• **What the task asks**: Update the material below so that each "Screen dimensions:" becomes "Display size:", and leave everything else unchanged.

• **Dataset content**:
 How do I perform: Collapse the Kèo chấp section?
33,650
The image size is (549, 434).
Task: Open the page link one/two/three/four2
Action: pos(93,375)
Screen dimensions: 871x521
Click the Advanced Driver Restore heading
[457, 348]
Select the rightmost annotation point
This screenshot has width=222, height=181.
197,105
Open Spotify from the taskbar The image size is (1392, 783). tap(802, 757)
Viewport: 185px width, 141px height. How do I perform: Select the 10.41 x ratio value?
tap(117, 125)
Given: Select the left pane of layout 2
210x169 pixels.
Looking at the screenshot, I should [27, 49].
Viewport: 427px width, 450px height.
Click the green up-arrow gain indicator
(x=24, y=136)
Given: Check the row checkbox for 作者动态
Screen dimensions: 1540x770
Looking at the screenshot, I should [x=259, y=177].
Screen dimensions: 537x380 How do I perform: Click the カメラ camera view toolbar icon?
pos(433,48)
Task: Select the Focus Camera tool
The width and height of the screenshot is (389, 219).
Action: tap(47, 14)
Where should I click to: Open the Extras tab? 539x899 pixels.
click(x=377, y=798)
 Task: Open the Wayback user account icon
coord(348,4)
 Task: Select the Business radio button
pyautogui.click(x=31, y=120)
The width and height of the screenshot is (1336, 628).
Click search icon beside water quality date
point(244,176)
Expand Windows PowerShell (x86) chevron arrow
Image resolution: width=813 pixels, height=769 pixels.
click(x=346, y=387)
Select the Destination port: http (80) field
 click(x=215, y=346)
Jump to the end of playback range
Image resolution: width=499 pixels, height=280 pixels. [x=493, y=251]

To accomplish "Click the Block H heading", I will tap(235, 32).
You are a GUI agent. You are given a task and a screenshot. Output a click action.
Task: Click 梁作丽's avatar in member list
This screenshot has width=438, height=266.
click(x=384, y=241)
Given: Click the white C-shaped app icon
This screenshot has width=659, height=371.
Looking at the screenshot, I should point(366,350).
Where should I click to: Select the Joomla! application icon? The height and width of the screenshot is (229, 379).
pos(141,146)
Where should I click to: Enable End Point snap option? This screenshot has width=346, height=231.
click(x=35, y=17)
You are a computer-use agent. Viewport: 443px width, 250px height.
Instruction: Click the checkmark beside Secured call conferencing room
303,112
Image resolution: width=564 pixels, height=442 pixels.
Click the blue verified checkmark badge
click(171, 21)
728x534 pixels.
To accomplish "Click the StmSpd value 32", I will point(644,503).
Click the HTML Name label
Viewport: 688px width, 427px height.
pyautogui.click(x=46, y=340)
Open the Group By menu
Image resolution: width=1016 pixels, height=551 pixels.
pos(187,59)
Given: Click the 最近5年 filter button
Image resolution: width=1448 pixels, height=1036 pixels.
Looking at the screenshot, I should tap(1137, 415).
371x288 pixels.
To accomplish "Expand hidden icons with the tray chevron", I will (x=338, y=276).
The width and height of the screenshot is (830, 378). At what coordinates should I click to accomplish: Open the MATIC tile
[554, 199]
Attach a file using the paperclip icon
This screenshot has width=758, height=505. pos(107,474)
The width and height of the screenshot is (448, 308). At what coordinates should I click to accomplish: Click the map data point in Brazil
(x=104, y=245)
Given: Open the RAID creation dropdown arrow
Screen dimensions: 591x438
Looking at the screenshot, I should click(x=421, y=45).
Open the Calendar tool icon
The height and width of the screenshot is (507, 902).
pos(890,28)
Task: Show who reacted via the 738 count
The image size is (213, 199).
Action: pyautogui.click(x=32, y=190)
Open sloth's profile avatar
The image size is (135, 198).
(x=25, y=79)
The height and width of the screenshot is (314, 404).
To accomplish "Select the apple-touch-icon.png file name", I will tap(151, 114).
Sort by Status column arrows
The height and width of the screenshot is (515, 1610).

• **The response**:
 How do I perform: Collapse the Kèo chấp section?
33,650
The image size is (549, 434).
Task: Open the page link one/two/three/four2
Action: pos(93,375)
Display size: 871x521
Click the Advanced Driver Restore heading
[457, 348]
Select the rightmost annotation point
This screenshot has width=222, height=181.
197,105
Open Spotify from the taskbar The image size is (1392, 783). tap(802, 757)
Viewport: 185px width, 141px height. How do I perform: Select the 10.41 x ratio value?
tap(117, 125)
Given: Select the left pane of layout 2
210x169 pixels.
Looking at the screenshot, I should [27, 49].
Viewport: 427px width, 450px height.
Click the green up-arrow gain indicator
(x=24, y=136)
Given: Check the row checkbox for 作者动态
Display size: 1540x770
Looking at the screenshot, I should [x=259, y=177].
Display size: 537x380 How do I perform: Click the カメラ camera view toolbar icon?
pos(433,48)
Task: Select the Focus Camera tool
The width and height of the screenshot is (389, 219).
Action: tap(47, 14)
Where should I click to: Open the Extras tab? 539x899 pixels.
click(x=377, y=798)
 Task: Open the Wayback user account icon
coord(348,4)
 Task: Select the Business radio button
pyautogui.click(x=31, y=120)
The width and height of the screenshot is (1336, 628).
Click search icon beside water quality date
point(244,176)
Expand Windows PowerShell (x86) chevron arrow
Image resolution: width=813 pixels, height=769 pixels.
click(x=346, y=387)
Select the Destination port: http (80) field
 click(x=215, y=346)
Jump to the end of playback range
Image resolution: width=499 pixels, height=280 pixels. [x=493, y=251]

To accomplish "Click the Block H heading", I will tap(235, 32).
You are a GUI agent. You are given a task and a screenshot. Output a click action.
Task: Click 梁作丽's avatar in member list
This screenshot has width=438, height=266.
click(x=384, y=241)
Given: Click the white C-shaped app icon
This screenshot has width=659, height=371.
Looking at the screenshot, I should point(366,350).
Where should I click to: Select the Joomla! application icon? The height and width of the screenshot is (229, 379).
pos(141,146)
Where should I click to: Enable End Point snap option? This screenshot has width=346, height=231.
click(x=35, y=17)
You are a computer-use agent. Viewport: 443px width, 250px height.
Instruction: Click the checkmark beside Secured call conferencing room
303,112
Image resolution: width=564 pixels, height=442 pixels.
Click the blue verified checkmark badge
click(171, 21)
728x534 pixels.
To accomplish "Click the StmSpd value 32", I will point(644,503).
Click the HTML Name label
Viewport: 688px width, 427px height.
pyautogui.click(x=46, y=340)
Open the Group By menu
Image resolution: width=1016 pixels, height=551 pixels.
pos(187,59)
Given: Click the 最近5年 filter button
Image resolution: width=1448 pixels, height=1036 pixels.
Looking at the screenshot, I should tap(1137, 415).
371x288 pixels.
To accomplish "Expand hidden icons with the tray chevron", I will (x=338, y=276).
The width and height of the screenshot is (830, 378). At what coordinates should I click to accomplish: Open the MATIC tile
[554, 199]
Attach a file using the paperclip icon
This screenshot has width=758, height=505. pos(107,474)
The width and height of the screenshot is (448, 308). At what coordinates should I click to accomplish: Click the map data point in Brazil
(x=104, y=245)
Given: Open the RAID creation dropdown arrow
Display size: 591x438
Looking at the screenshot, I should click(x=421, y=45).
Open the Calendar tool icon
The height and width of the screenshot is (507, 902).
pos(890,28)
Task: Show who reacted via the 738 count
The image size is (213, 199).
Action: pyautogui.click(x=32, y=190)
Open sloth's profile avatar
The image size is (135, 198).
(x=25, y=79)
The height and width of the screenshot is (314, 404).
To accomplish "Select the apple-touch-icon.png file name", I will tap(151, 114).
Sort by Status column arrows
The height and width of the screenshot is (515, 1610).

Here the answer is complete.